There is quite strong evidence that CA is skillful in predicting the internal variability in the far North Atlantic, and performs considerably better than the simple AR1 model. Significant positive correlation coefficients for the internal variability (greater than 0.5) can be seen for all three lead time periods, while the MSSS also shows that the Trend+CA forecasts are significantly superior to the Trend forecasts even for years 6–9. These explain the changes in MSSS with lead time of Trend+CA relative to Trend+AR1. Both methods are similarly skillful for year 1, but Trend+CA has a significant advantage at extended lead times. Similar to Trend+AR1, the ACC for Trend+CA in the far North Atlantic changes from positive to negative as we move from year 1 to years 6–9 because the predicted forced trend is not consistent with observations within the verifying period. However, the drop in magnitude for Trend+CA is smaller as CA better predicts the internal variability.

Another region worth noting is the South Atlantic. There is some evidence that Trend+CA gives skillful predictions at longer lead times in parts of this region, even though we have seen that the South Atlantic is less potentially predictable than the far North Atlantic (Fig. 2e, f). From Fig. 1a the dependence of SSTs on radiative forcing appears to be stronger near the coast than in the central parts of the South Atlantic. This might explain the higher correlation coefficients for the Trend forecasts nearer to the coast. As for the CA predictions of internal variability, the correlation coefficients are rather low for year 1, but increase gradually as we move to longer lead time periods. This is consistent with the positive MSSS of Trend+CA relative to both Trend and Trend+AR1 forecasts, especially for years 6–9 with a large area of significantly positive MSSS (Fig. 7). Figure 5c shows the time series of observations and retrospective forecasts for a grid box in South Atlantic (centred at 10.5°S 14.5°W; also marked with a cross in Figs. 6, 7). The positive trend is well predicted. In addition, the Trend+CA forecasts for year 8 (purple line) appear to capture the interannual variability quite well, particularly from around 1980 to 2000.

Over parts of the tropical Atlantic, CA appears to have some predictive skill for the internal variability as well. The correlation coefficient for the internal variability exceeds 0.4 for year 1 and years 2–5. The MSSS of Trend+CA relative to both Trend and Trend+AR1 also shows that the CA is more skillful for these two periods and perhaps even for years 6–9. However, comparing the time series of observations and year 8 forecasts for the grid box centred at 17.5°N 57.5°W in Fig. 5d, Trend+CA does not seem to have a clear advantage over Trend+AR1.

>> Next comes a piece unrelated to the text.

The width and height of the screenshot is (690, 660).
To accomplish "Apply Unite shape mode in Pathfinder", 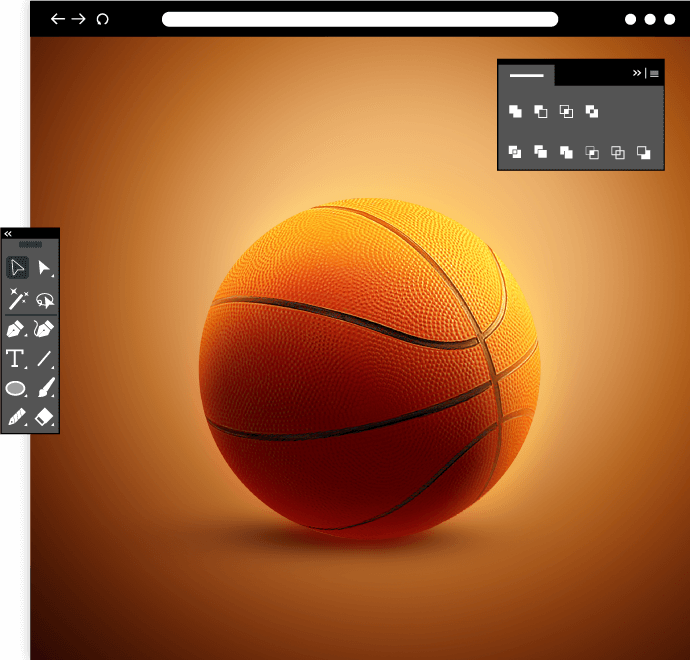I will point(515,111).
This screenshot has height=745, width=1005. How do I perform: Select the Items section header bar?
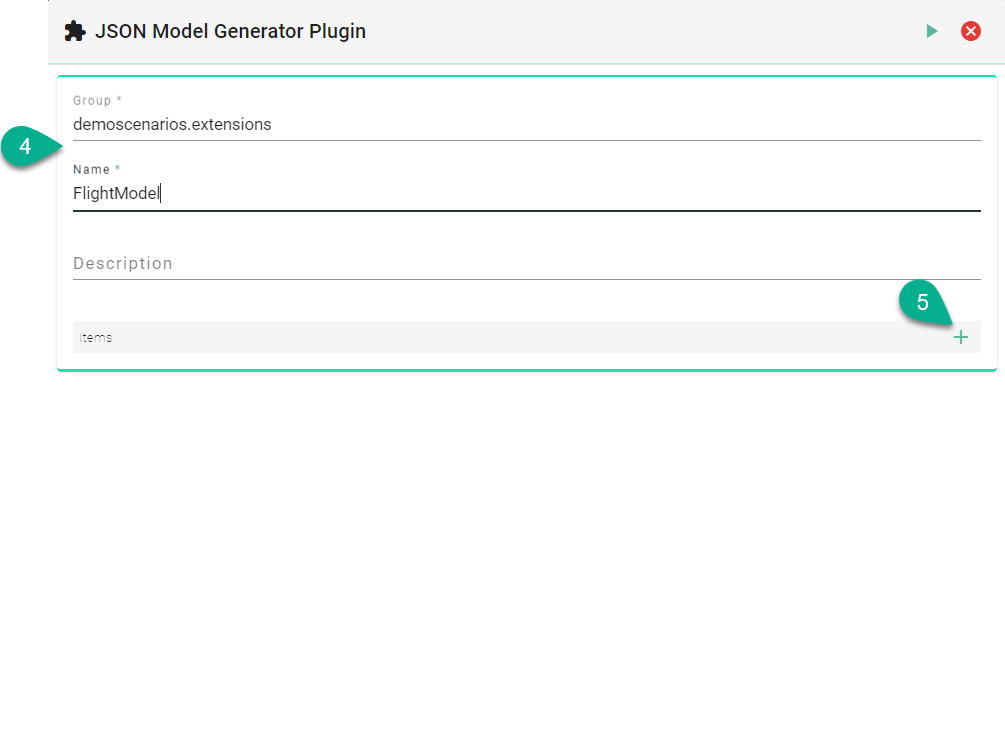[500, 338]
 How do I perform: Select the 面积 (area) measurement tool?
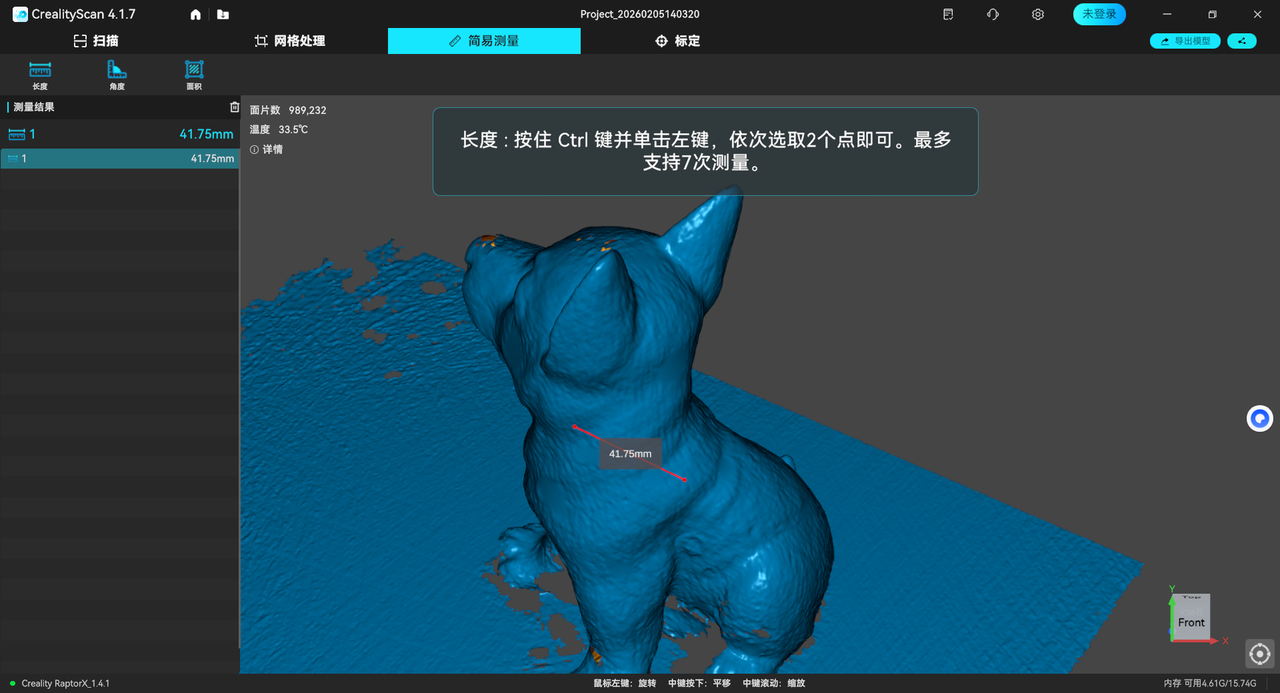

Our results are generally consistent with Hawkins et al. (2011). Their verification of retrospective forecasts by CA using the control integration of HadCM3 also gave ACC greater than 0.5 in the far North Atlantic for all lead time periods (years 1, 2, 3–5 and 6–10). However, while we have seen positive correlation coefficients for internal variability in the South Atlantic at extended lead times for our forecasts, the ACC for their CA forecasts in the region was close to zero.

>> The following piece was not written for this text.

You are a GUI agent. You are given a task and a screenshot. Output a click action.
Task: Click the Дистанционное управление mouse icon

4.3 Regional average retrospective forecasts

We have so far examined the skill of retrospective forecasts at a spatial scale identical to the resolution of HadISST data set (1°). It is often useful to consider also the skill of forecasts for larger regions. This is partly because certain regions are particularly important for the development of weather systems, for example tropical cyclone activity is strongly related to the atmospheric and oceanic conditions in the tropics (Goldenberg et al. 2001). Another reason is that it will be easier to assess the predictive skill of large scale variability by considering regional average forecasts, because the local scale variability will be smoothed out (Goddard et al. 2012a). Here we consider four regions in the Atlantic: subpolar gyre (SPG), hurricane main development region (MDR), North Atlantic (NATL) and South Atlantic (SATL) (see Table 1 for definitions). The SSTs in MDR are directly relevant to the formation of hurricanes, while a modelling study by Smith et al. (2010) found evidence of remote influence of temperatures in the SPG region on atmospheric conditions in MDR, which in turn affects hurricane activity. The results for NATL and SATL can give a general indication of skill for different statistical models over large areas. For each of the four regions, we average the observations and predictions for Trend, Trend+AR1 and Trend+CA for all the grid boxes. The verification metrics are then calculated.

Table 1 Correlation measures for predictions in four specified regions for different lead time periods

Tables 1 and 2 show the correlation measures and root-mean-squared error (RMSE),⁴ respectively for the four regions. For SPG, Trend+CA is the best performing model with the highest ACC and the lowest RMSE for all three lead time periods. The improvement in these two measures from the Trend prediction, especially the significant improvement in correlation, confirms the skill of CA in predicting the internal variability at extended lead times. The ACC for Trend+CA is also greater than that for Trend+AR1 for years 6–9, but the improvement in RMSE is small. Figure 8a shows a selection of retrospective forecasts at different start years (indicated by thin lines of different colours) for SPG. The Trend+CA forecasts (solid lines) match the verifying observations slightly better than the Trend+AR1 forecasts (dashed lines), especially in the earlier part of the verification period.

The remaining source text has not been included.